Exercise input:
※
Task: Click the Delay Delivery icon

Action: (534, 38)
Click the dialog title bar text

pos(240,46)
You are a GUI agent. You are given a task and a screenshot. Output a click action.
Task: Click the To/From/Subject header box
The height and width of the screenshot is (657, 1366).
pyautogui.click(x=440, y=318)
※
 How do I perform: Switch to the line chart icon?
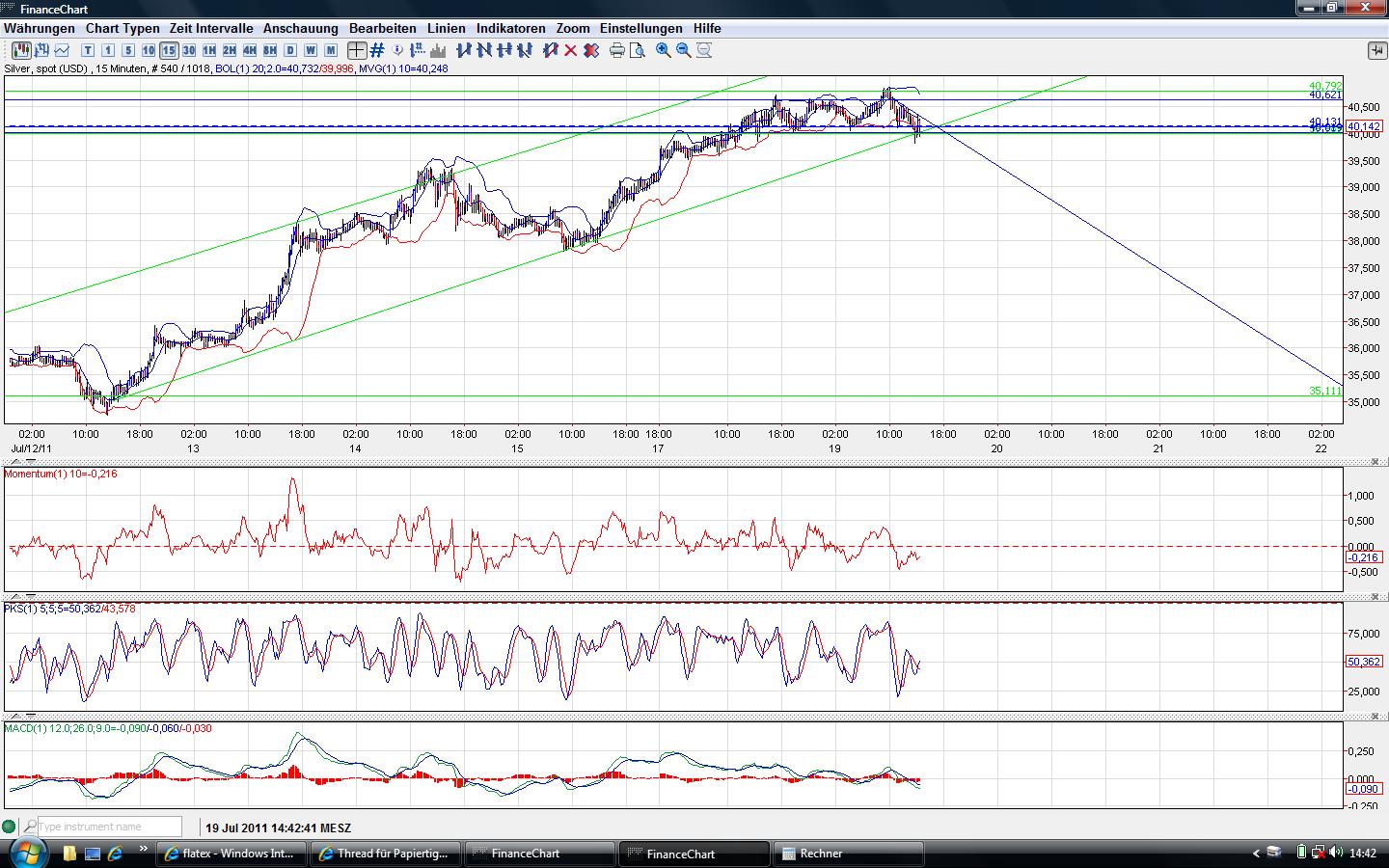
※
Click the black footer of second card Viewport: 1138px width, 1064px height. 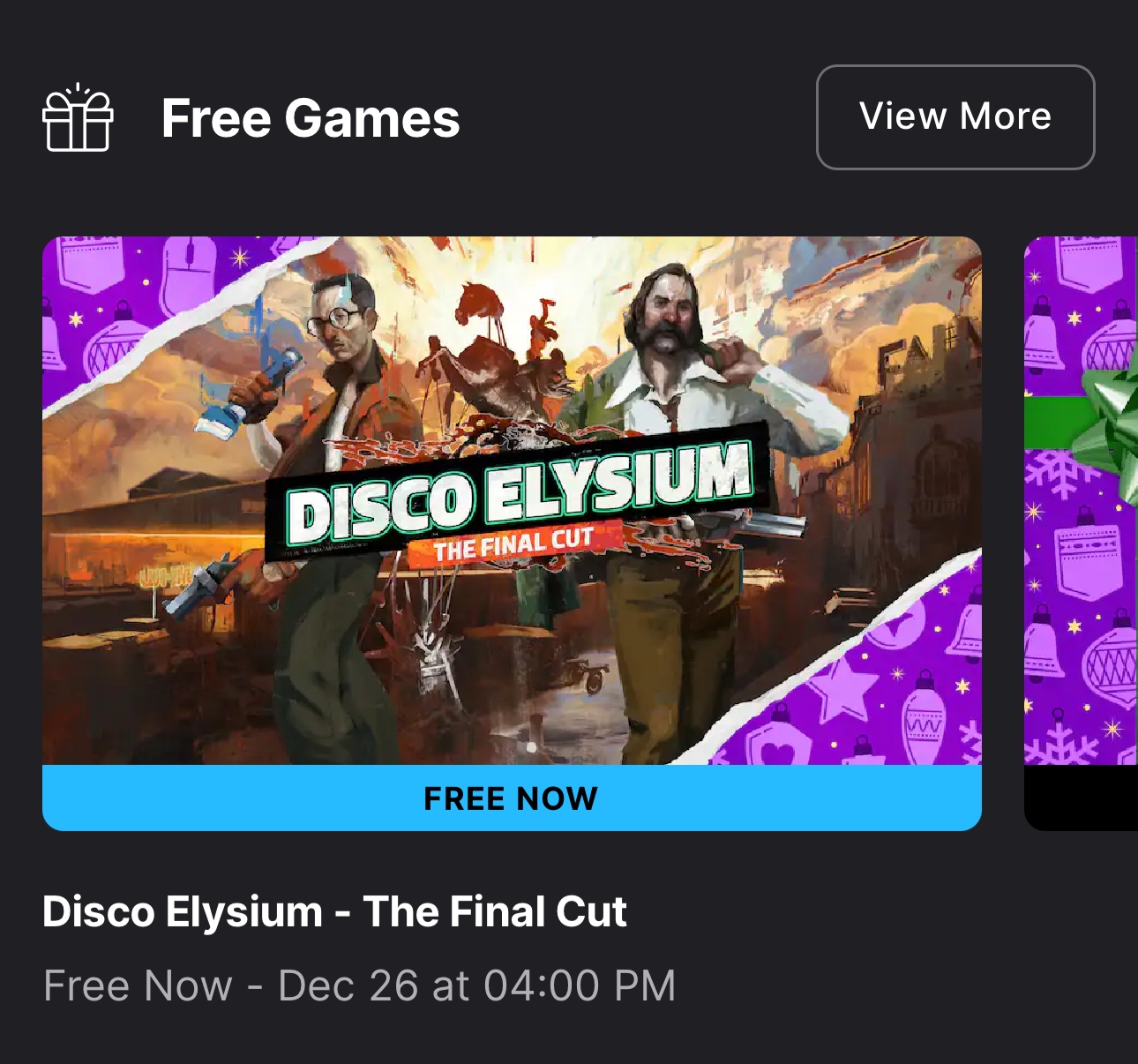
※
Exercise prompt: Would you please repeat exactly the lines above, starting at the line with "Task: Click the Delay Delivery icon" and stopping at the line with "Task: Click the To/From/Subject header box", both included?

Answer to this exercise:
Task: Click the Delay Delivery icon

Action: (534, 38)
Click the dialog title bar text

pos(240,46)
You are a GUI agent. You are given a task and a screenshot. Output a click action.
Task: Click the To/From/Subject header box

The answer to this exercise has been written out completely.